Derivatives Market Reveals Contradictory Signals: Although options open interest reached a new high, Matrixport's report points out: "Open interest currently seems to be stabilizing, indicating that traders are taking profits and planning to re-enter at lower levels." This high-level turnover, if accompanied by sustained volume, may actually solidify the foundation for an upward movement.


The Next Act of the Bull Market: Consolidation or Turning Point?

Standing at the crossroads of pullback from historical highs, professional traders see opportunity, not an end. Derive founder Nick Forster judges: Consolidation is a "healthy pause" before a new round of significant rise, allowing the market to digest gains and prepare for the next stage.

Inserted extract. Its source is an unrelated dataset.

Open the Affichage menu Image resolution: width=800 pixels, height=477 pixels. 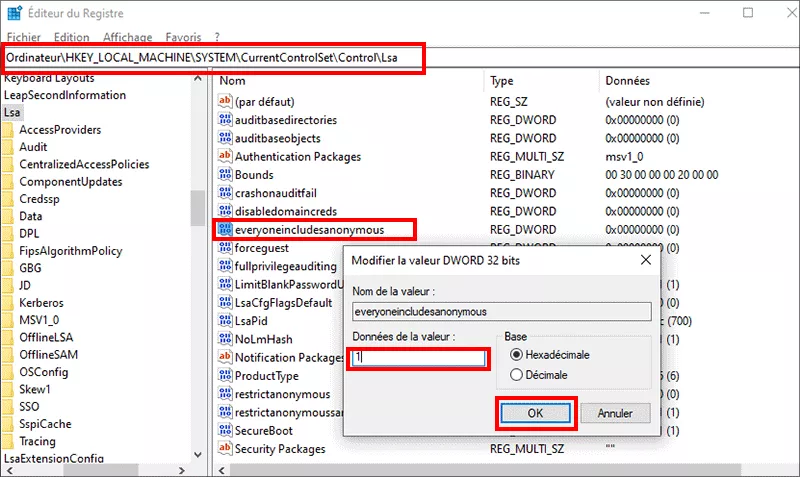click(x=126, y=36)
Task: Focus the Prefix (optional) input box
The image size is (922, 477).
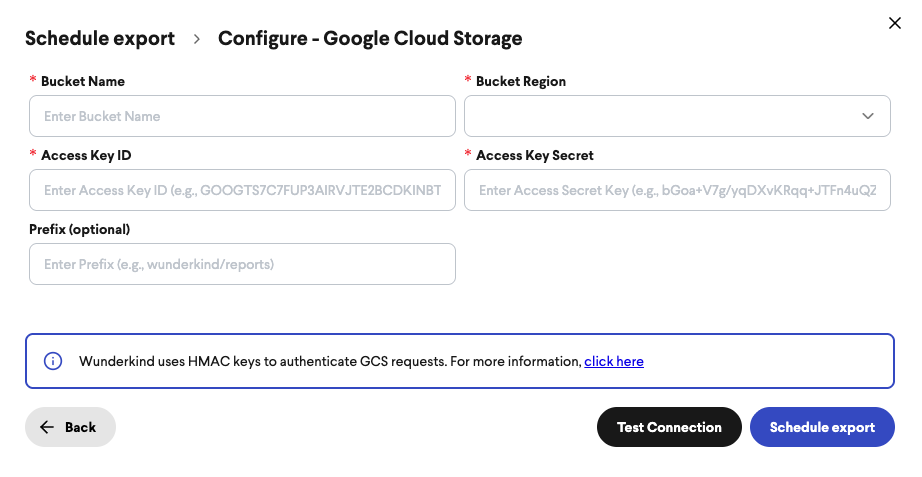Action: point(242,264)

Core Variables of Q3 Transformation:

  • Federal Reserve Policy Inflection Point: The June 18 FOMC meeting will be crucial, with potential rate cut expectations possibly igniting a new market trend
  • Institutional Allocation Cycle: Historically, Bitcoin's average third-quarter rise is only 6.03%, but Forster believes "favorable regulatory developments and continued institutional interest may support an exceptionally strong performance this year"
  • Trade War Risk Transformation: If the US-China tariff war reignites after 90 days, Bitcoin may truly enter the mainstream sequence of "global trade hedging tools", forming a three-dimensional hedging system with gold and Swiss francs

Bull Market

Bitcoin researcher Sminston With proposes a more aggressive prediction: BTC could rise 100%-200%, with cycle peak reaching $220,000-$330,000. This expectation is based on Bitcoin increasingly becoming a "macro-sensitive, belief-driven asset" - with trading behavior more anchored to global liquidity than retail sentiment.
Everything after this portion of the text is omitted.